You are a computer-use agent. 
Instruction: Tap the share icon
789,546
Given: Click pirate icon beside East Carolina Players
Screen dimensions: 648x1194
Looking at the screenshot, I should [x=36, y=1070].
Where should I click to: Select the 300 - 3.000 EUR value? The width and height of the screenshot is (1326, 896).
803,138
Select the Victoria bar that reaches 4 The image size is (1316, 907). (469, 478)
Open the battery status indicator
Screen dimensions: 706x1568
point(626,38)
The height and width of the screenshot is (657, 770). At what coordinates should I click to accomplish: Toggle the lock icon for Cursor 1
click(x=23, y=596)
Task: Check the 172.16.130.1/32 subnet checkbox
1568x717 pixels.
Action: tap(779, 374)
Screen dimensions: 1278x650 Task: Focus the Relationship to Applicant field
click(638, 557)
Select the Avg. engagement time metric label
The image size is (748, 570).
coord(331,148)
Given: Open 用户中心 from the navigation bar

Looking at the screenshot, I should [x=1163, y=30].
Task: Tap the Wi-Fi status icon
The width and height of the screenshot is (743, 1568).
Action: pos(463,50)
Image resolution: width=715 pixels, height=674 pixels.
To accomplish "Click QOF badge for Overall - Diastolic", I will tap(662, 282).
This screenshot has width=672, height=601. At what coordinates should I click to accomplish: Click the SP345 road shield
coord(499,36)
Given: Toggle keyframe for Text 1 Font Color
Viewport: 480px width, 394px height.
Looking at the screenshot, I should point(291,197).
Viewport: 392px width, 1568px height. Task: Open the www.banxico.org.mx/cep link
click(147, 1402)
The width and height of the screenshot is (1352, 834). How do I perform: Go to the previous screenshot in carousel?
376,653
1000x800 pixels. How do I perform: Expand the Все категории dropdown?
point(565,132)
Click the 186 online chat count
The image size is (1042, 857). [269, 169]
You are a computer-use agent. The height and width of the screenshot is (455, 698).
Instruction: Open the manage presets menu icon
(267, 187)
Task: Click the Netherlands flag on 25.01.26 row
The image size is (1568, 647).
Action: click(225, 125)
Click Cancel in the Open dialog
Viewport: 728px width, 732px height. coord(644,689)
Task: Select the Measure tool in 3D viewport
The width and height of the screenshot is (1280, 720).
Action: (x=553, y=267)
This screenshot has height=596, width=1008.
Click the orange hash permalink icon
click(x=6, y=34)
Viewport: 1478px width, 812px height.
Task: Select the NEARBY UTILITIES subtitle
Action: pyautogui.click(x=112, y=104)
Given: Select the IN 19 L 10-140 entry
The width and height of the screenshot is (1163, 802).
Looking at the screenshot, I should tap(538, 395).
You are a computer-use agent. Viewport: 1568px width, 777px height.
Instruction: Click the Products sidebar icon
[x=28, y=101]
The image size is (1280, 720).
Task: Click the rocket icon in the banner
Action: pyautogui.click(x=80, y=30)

◆ Work instructions:
All of the data must be written out again, exactly as it stands.

◆ Task response:
You are a computer-use agent. 
Instruction: Tap the share icon
789,546
Given: Click pirate icon beside East Carolina Players
Screen dimensions: 648x1194
Looking at the screenshot, I should [x=36, y=1070].
Where should I click to: Select the 300 - 3.000 EUR value? The width and height of the screenshot is (1326, 896).
803,138
Select the Victoria bar that reaches 4 The image size is (1316, 907). (469, 478)
Open the battery status indicator
Screen dimensions: 706x1568
point(626,38)
The height and width of the screenshot is (657, 770). At what coordinates should I click to accomplish: Toggle the lock icon for Cursor 1
click(x=23, y=596)
Task: Check the 172.16.130.1/32 subnet checkbox
1568x717 pixels.
Action: tap(779, 374)
Screen dimensions: 1278x650 Task: Focus the Relationship to Applicant field
click(638, 557)
Select the Avg. engagement time metric label
The image size is (748, 570).
coord(331,148)
Given: Open 用户中心 from the navigation bar

Looking at the screenshot, I should [x=1163, y=30].
Task: Tap the Wi-Fi status icon
The width and height of the screenshot is (743, 1568).
Action: pos(463,50)
Image resolution: width=715 pixels, height=674 pixels.
To accomplish "Click QOF badge for Overall - Diastolic", I will tap(662, 282).
This screenshot has width=672, height=601. At what coordinates should I click to accomplish: Click the SP345 road shield
coord(499,36)
Given: Toggle keyframe for Text 1 Font Color
Viewport: 480px width, 394px height.
Looking at the screenshot, I should point(291,197).
Viewport: 392px width, 1568px height. Task: Open the www.banxico.org.mx/cep link
click(147, 1402)
The width and height of the screenshot is (1352, 834). How do I perform: Go to the previous screenshot in carousel?
376,653
1000x800 pixels. How do I perform: Expand the Все категории dropdown?
point(565,132)
Click the 186 online chat count
The image size is (1042, 857). [269, 169]
You are a computer-use agent. The height and width of the screenshot is (455, 698).
Instruction: Open the manage presets menu icon
(267, 187)
Task: Click the Netherlands flag on 25.01.26 row
The image size is (1568, 647).
Action: click(225, 125)
Click Cancel in the Open dialog
Viewport: 728px width, 732px height. coord(644,689)
Task: Select the Measure tool in 3D viewport
The width and height of the screenshot is (1280, 720).
Action: (x=553, y=267)
This screenshot has height=596, width=1008.
Click the orange hash permalink icon
click(x=6, y=34)
Viewport: 1478px width, 812px height.
Task: Select the NEARBY UTILITIES subtitle
Action: pyautogui.click(x=112, y=104)
Given: Select the IN 19 L 10-140 entry
The width and height of the screenshot is (1163, 802).
Looking at the screenshot, I should tap(538, 395).
You are a computer-use agent. Viewport: 1568px width, 777px height.
Instruction: Click the Products sidebar icon
[x=28, y=101]
The image size is (1280, 720).
Task: Click the rocket icon in the banner
Action: pyautogui.click(x=80, y=30)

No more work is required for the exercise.